-------- TEXT SHOWN --------

Answer
See explanation
Work Step by Step
Let's describe several ways in which a limit can fail to exist. Illustrate with sketches.
The given definition of a limit is: $\lim\limits_{x \to a}f(x)=L$ if and only if $\lim\limits_{x \to a^-}f(x)= \lim\limits_{x \to a^+}f(x)=L$. Thus the limit will fail if $\lim\limits_{x \to a^-}f(x)\neq\lim\limits_{x \to a^+}f(x)$. There are several ways for this to occur but here are some examples:
1) The left-hand and right-hand limits are not equal (jump discontinuity)

-------- DATA RECORDS --------

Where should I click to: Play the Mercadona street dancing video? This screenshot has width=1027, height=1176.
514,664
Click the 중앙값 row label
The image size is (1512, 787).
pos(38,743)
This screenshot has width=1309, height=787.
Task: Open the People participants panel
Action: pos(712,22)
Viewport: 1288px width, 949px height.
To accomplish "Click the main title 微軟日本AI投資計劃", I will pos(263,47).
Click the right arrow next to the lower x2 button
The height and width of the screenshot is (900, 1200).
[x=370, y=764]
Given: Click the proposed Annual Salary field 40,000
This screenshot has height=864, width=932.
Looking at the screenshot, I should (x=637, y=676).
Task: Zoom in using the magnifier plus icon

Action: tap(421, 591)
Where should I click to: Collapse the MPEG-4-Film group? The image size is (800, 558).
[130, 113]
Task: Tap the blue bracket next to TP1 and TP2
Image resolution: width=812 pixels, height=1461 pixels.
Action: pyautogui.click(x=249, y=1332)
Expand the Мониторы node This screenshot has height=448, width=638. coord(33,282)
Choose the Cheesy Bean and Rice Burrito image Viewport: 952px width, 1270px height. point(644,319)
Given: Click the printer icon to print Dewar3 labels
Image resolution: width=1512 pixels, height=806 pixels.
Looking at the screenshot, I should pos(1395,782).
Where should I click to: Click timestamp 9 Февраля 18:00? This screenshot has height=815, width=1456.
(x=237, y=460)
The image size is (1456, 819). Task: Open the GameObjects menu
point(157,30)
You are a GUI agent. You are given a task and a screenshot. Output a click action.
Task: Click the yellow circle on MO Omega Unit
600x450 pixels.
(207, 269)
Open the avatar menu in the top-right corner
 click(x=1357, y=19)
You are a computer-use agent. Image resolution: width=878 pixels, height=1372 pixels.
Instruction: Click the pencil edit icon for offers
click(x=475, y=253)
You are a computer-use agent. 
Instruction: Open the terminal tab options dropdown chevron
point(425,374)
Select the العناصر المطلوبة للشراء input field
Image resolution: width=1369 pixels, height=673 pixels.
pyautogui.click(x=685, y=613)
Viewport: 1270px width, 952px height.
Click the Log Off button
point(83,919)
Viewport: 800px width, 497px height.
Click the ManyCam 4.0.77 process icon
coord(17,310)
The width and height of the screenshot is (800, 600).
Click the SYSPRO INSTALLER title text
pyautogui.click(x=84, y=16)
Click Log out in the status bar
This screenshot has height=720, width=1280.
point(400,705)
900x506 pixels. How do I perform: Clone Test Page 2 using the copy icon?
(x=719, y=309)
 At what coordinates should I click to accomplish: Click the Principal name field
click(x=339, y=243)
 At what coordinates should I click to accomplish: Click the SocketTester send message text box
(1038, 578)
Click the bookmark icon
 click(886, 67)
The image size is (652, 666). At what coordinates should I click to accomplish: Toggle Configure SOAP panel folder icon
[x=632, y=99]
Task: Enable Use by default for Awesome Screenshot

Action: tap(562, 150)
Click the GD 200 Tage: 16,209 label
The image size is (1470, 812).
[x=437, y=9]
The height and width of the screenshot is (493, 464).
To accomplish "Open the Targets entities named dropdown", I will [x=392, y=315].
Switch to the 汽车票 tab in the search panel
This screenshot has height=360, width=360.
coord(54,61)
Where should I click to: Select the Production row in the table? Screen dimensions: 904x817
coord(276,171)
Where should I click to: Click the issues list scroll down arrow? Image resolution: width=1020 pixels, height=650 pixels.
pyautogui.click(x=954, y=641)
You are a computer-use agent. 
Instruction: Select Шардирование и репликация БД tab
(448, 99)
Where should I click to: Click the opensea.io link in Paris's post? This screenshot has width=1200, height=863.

--------

WHAT YOU NEED TO DO ::
a: Decide whether each statement agrees with the text on limits, answering yes or no and quoting the words of the text that settle it: (i) The text asks for sketches as illustrations. (ii) The text says a limit can fail to exist in only one way. (iii) The first example the text lists is a jump discontinuity.
b: Restate the paragraph of the text on limits that opens with "The given definition of a limit is" more briefly, keeping its main facts.
c: Carry on the text on limits from the point where it stops.
This material has no connection to the text on limits.

ANSWERS IN ORDER ::
a:
(i) Yes: "Illustrate with sketches."
(ii) No: "There are several ways for this to occur but here are some examples:"
(iii) Yes: "1) The left-hand and right-hand limits are not equal (jump discontinuity)"

b: The limit of f(x) as x approaches a equals L exactly when the left-hand and right-hand limits both equal L. So the limit fails to exist when those two one-sided limits differ. This can happen in several ways, and some examples follow.

c:
$\lim\limits_{x \to a^-}f(x)= L_1$ and $\lim\limits_{x \to a^+}f(x)=L_2$ where $L_1 \neq L_2$
2) The function increases or decreases without bound (infinite discontinuity)
$\lim\limits_{x \to a^-}f(x)= \infty$ and $\lim\limits_{x \to a^+}f(x)=-\infty$ creating an infinite discontinuity.
3) The function oscillates endlessly (oscillatory discontinuity)
The function keeps swinging between values and never settles.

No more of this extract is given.